DEBAIXO DOS PANOS


Por Tribuna

25/05/2012 às 07h00

No mesmo dia em que a opinião pública ainda discutia a encenação de Carlinhos Cachoeira na Comissão Parlamentar Mista de Inquérito, quando se recusou a abrir a boca, a Câmara, distante dos holofotes, aprovou projeto permitindo o registro de candidatos com contas de campanha rejeitadas. O Tribunal Superior Eleitoral já tem decisão estabelecendo a proibição. O projeto causou indignação não só de movimentos sociais, mas do próprio Supremo Tribunal Federal. Embora juízes devam falar somente nos autos, o ministro Marco Aurélio Mello disse que os deputados agiram em causa própria. E ele tem razão, pois só assim se justifica uma medida tomada quase que por debaixo dos panos.

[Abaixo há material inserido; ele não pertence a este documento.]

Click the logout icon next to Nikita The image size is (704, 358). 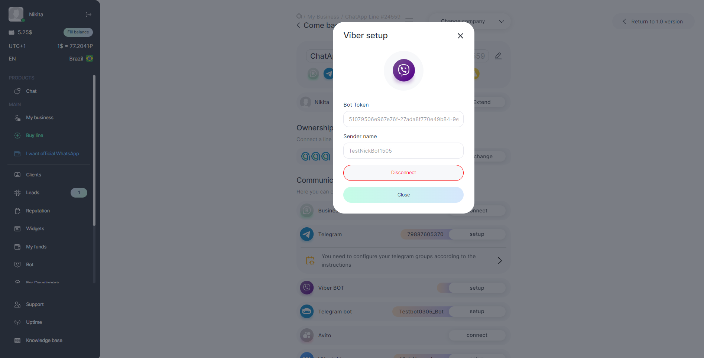[88, 14]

A adoção de medidas profiláticas nas campanhas políticas e nas administrações públicas não é resultado de indignações isoladas. O projeto da Lei da Ficha Limpa, que só este ano entra em vigor, mereceu quase dois milhões de assinaturas, numa clara evidência de ação das ruas em nome da moralidade. O gesto dos deputados foi pela contramão, devendo não só merecer o repúdio, mas também ser revogado em nome do bom senso. Políticos que tiveram suas contas rejeitadas tiveram amplo direito de defesa, daí não haver sentido em pleitear a candidatura, quando não cumpriram o dever próprio de quem gerencia o interesse público.

Nesse enredo, chama a atenção a inversão dos papéis. O Judiciário, até por uma questão de lógica, é provocado quando há dúvidas sobre direitos. Dessa vez, foi ele quem pautou o Legislativo, que só apresentou esse projeto para evitar o interdito judicial. Ao mesmo tempo, o Senado aprovou a aplicação da Ficha Limpa para cargos comissionados nas três instâncias de poder. Pelo menos uma boa notícia. Resta, agora, a Câmara rever sua posição.